It has been 10 years since he left the Justice Department's Nazi-hunting division, but for University Attorney Allan A. Ryan Jr., the denaturalization and extradition trials of John Demjanjuk will not go away. Today, under federal scrutiny, Ryan has had to relive and tell the...
When University Attorney Allan A. Ryan Jr. joined the Justice Department's elite Nazi-hunting unit in January 1980, he knew he hadn't picked an easy job.
"It was a question of leaving a secure post in a prestigious office...for a highly uncertain future in a new office born in political controversy and saddled with the undistinguished record of [the Immigration and Naturalization Service]'s defeats," Ryan wrote in Quiet Neighbors, his 1984 book about Nazis living in America.
Ryan, the former president of the University of Minnesota Law Review, much preferred the more academic tasks he had in the solicitor general's office. There, Ryan could do what he loved: writing briefs and making arguments for the U.S. Supreme Court.
Ryan had argued and won an appeal against Nazi death camp guard Feodor Fedorenko, but he knew little about the Nazis he would be pursuing at the newly formed Office of Special Investigations (OSI). He also was not Jewish, which was a politically sensitive point.
His victory in court, however, made him unique, and Philip B. Heymann, then the head of the Justice Department's Criminal Division, wanted him.

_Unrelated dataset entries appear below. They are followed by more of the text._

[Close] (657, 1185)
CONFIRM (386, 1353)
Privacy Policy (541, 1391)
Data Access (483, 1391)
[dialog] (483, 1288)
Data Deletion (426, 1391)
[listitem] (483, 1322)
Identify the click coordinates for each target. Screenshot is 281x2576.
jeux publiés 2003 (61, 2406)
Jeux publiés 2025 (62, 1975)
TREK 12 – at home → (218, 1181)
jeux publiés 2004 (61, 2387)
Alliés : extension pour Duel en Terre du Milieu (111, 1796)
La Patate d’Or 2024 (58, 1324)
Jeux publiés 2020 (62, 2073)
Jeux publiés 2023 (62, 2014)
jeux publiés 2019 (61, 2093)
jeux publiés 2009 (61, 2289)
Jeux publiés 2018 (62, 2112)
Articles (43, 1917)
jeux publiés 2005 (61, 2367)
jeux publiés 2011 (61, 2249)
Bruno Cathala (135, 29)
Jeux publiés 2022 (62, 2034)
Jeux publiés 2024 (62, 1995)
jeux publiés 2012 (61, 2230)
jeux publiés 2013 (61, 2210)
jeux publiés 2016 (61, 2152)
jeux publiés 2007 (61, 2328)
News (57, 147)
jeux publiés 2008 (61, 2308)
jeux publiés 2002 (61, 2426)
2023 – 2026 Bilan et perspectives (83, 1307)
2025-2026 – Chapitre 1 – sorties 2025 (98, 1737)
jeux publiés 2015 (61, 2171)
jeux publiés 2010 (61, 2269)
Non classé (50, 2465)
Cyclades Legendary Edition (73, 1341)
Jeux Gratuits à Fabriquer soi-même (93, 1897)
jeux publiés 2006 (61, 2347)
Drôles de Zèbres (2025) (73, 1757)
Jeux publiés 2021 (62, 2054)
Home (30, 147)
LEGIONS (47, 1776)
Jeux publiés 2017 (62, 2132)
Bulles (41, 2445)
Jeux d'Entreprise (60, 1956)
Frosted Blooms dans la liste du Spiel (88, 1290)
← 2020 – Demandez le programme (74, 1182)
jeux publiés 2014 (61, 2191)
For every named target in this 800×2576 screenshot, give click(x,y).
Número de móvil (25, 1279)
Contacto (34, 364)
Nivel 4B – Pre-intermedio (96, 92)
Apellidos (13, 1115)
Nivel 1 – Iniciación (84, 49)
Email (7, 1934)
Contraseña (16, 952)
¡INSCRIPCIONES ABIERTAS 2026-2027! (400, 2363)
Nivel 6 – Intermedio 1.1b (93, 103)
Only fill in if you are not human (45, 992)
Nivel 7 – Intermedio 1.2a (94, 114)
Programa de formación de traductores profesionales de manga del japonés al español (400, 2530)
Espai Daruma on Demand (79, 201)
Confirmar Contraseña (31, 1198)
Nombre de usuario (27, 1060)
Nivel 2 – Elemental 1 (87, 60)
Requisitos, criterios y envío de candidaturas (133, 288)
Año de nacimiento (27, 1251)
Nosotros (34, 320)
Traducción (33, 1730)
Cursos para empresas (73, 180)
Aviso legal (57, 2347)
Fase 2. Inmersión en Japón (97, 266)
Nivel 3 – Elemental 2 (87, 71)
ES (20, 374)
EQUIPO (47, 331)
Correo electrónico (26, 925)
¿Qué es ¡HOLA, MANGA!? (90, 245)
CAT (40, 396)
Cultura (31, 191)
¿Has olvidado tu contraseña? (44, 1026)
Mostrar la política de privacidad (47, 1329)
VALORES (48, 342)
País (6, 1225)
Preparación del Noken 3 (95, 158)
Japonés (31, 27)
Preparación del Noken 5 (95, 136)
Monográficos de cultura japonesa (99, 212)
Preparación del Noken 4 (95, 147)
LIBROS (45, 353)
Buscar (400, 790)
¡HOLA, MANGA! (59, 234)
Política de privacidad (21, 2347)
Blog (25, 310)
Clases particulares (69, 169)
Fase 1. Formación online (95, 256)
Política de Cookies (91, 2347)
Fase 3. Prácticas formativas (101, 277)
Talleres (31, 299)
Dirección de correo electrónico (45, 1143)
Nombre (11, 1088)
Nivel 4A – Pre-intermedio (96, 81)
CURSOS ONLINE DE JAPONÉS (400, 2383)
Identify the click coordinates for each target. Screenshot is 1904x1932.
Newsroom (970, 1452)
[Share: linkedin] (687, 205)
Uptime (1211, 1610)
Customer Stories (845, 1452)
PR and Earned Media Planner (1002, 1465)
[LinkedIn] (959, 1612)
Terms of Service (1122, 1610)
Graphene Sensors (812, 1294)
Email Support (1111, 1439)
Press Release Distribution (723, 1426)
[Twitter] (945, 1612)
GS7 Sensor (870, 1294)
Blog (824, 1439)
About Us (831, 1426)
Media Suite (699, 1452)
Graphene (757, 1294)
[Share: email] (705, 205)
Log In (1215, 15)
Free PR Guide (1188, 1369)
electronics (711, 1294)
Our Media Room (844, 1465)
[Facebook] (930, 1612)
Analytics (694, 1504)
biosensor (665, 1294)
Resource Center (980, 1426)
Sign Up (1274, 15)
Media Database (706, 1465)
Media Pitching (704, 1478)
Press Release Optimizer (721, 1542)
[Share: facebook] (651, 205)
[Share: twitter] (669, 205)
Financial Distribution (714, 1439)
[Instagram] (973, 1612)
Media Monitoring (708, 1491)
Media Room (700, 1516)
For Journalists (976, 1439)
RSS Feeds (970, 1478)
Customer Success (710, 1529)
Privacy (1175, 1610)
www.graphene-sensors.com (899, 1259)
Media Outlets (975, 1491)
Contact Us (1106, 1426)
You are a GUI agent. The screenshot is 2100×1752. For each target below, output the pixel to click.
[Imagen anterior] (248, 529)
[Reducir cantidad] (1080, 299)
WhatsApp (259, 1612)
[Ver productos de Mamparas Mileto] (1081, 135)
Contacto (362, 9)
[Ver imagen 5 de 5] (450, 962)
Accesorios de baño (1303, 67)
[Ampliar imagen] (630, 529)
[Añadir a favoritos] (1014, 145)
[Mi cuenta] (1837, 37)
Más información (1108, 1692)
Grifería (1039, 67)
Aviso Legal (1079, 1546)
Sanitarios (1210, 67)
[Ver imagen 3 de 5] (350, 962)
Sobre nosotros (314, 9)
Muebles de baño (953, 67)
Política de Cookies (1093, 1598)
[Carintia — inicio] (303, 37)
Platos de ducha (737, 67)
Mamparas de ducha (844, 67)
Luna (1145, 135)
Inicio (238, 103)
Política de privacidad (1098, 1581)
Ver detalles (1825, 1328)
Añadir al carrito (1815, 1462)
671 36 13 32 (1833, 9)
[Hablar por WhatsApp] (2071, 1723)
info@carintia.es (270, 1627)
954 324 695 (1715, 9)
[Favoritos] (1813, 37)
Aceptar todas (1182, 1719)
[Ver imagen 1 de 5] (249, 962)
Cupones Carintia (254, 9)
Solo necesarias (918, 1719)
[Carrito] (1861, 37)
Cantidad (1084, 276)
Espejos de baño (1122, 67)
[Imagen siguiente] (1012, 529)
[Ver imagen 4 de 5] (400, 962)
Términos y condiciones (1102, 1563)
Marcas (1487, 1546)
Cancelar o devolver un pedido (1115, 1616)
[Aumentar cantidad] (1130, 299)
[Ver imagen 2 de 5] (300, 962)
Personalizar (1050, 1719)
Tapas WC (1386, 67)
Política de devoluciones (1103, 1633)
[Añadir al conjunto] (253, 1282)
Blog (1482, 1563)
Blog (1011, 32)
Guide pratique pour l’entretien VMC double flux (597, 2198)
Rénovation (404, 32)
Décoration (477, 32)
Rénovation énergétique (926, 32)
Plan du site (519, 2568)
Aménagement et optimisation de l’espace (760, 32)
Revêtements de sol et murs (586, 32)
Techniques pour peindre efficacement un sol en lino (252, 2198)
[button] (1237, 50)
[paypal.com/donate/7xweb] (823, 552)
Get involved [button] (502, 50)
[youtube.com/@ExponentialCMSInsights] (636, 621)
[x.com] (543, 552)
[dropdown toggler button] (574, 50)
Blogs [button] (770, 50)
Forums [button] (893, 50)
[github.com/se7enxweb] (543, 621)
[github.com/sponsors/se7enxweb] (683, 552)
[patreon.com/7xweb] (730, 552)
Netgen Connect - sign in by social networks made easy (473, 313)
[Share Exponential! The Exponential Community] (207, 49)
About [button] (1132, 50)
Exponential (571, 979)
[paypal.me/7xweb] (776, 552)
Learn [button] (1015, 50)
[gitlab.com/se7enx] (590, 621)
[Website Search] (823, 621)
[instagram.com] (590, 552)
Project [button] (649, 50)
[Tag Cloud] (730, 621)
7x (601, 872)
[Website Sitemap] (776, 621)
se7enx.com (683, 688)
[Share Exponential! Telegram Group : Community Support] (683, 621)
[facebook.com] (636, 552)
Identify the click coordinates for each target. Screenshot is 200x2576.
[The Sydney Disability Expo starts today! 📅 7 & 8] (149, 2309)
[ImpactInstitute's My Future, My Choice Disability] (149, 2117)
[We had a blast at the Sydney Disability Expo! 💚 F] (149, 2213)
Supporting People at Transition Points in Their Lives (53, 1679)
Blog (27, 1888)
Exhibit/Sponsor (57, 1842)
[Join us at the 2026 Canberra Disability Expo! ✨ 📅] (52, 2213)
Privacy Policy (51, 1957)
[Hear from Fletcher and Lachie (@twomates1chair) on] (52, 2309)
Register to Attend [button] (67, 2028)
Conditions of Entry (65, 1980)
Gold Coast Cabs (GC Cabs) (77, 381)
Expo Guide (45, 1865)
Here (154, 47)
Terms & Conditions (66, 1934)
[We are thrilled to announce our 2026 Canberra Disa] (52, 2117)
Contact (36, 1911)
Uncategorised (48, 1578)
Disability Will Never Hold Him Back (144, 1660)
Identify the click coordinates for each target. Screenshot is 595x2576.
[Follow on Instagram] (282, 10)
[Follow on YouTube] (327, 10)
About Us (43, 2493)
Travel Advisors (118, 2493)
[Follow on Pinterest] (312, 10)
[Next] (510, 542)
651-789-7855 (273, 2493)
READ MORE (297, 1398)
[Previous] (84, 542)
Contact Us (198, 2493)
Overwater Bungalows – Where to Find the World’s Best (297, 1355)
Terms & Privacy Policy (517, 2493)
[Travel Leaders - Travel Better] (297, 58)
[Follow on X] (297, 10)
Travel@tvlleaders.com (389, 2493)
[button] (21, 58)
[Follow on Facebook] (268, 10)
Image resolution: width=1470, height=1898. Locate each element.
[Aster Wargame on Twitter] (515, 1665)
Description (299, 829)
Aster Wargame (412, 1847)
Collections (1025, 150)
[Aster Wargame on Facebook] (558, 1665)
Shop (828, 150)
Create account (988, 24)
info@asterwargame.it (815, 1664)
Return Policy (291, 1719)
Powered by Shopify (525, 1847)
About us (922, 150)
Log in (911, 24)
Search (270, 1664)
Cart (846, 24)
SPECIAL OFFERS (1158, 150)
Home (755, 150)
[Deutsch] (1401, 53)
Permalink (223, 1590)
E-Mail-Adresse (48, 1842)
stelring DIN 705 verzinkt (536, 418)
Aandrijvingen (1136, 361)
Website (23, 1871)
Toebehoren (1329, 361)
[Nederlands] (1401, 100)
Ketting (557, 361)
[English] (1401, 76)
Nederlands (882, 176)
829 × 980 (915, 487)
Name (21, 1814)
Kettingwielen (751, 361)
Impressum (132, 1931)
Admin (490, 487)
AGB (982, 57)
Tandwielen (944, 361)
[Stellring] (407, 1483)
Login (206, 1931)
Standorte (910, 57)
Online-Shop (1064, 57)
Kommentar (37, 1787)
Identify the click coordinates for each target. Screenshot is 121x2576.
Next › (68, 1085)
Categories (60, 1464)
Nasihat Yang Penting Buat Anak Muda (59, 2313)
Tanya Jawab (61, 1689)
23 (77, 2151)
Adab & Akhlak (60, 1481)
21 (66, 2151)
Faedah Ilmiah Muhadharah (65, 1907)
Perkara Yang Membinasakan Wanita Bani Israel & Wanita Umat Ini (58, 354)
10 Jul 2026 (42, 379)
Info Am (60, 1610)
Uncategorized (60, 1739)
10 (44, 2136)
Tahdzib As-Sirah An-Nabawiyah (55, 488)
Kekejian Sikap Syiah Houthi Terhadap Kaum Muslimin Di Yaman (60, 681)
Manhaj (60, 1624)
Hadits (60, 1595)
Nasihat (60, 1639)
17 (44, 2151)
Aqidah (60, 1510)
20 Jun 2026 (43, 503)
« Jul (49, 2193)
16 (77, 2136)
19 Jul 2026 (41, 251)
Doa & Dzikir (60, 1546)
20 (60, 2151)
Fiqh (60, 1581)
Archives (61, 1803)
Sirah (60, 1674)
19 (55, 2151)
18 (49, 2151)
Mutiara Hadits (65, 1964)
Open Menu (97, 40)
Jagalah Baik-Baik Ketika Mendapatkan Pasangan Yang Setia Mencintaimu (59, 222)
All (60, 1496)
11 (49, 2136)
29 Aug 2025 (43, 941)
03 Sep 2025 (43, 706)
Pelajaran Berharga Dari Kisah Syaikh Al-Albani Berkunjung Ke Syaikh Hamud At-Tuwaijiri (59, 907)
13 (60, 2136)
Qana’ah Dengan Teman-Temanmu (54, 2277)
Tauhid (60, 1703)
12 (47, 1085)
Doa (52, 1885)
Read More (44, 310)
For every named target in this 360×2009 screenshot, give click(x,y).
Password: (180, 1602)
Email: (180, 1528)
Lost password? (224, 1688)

Ryan took the job.
Ryan worked at OSI from 1980 to 1983, but those years spent finding and denaturalizing Nazis living in America continue to affect his life today. What he learned in those three years made him an educator and won him a small measure of fame.
And now, as Tennesse Judge Thomas A. Wiseman wraps up an investigation into charges that OSI lawyers, including Ryan, suppressed evidence in the denaturalization trial of one Nazi war criminal, Ryan's years at Justice have caught up with him again.
A Career
After graduating from Dartmouth in 1966 and the University of Minnesota Law School in 1970, he won a prestigious clerkship with Supreme Court Justice Byron R. White, but then took an unusual turn, doing a stint in the Marines from 1971 to 1974.
"When I was in law school I devised a clever way to beat the draft by joining the Marines later," Ryan explained in an interview in his Holyoke Center office last week.
He then spent three years in a Washington law firm, working with, among others, Michael Tigar, who is representing Demjanjuk in the federal probe by Wiseman.
Ryan went to the solicitor general's office in 1977 because "the idea of writing briefs and then going out to represent the government of the United States in the Supreme Court of the United States seemed like an exciting thing to do," he says.
While at the solicitor general's office, Ryan argued the appeal against Fedorenko, after some hesitation.
In a memo suggesting the case not be appealed, Ryan called Fedorenko a "dead end" case. After reading the trial transcript, however, Ryan abruptly changed his mind and chose to prosecute.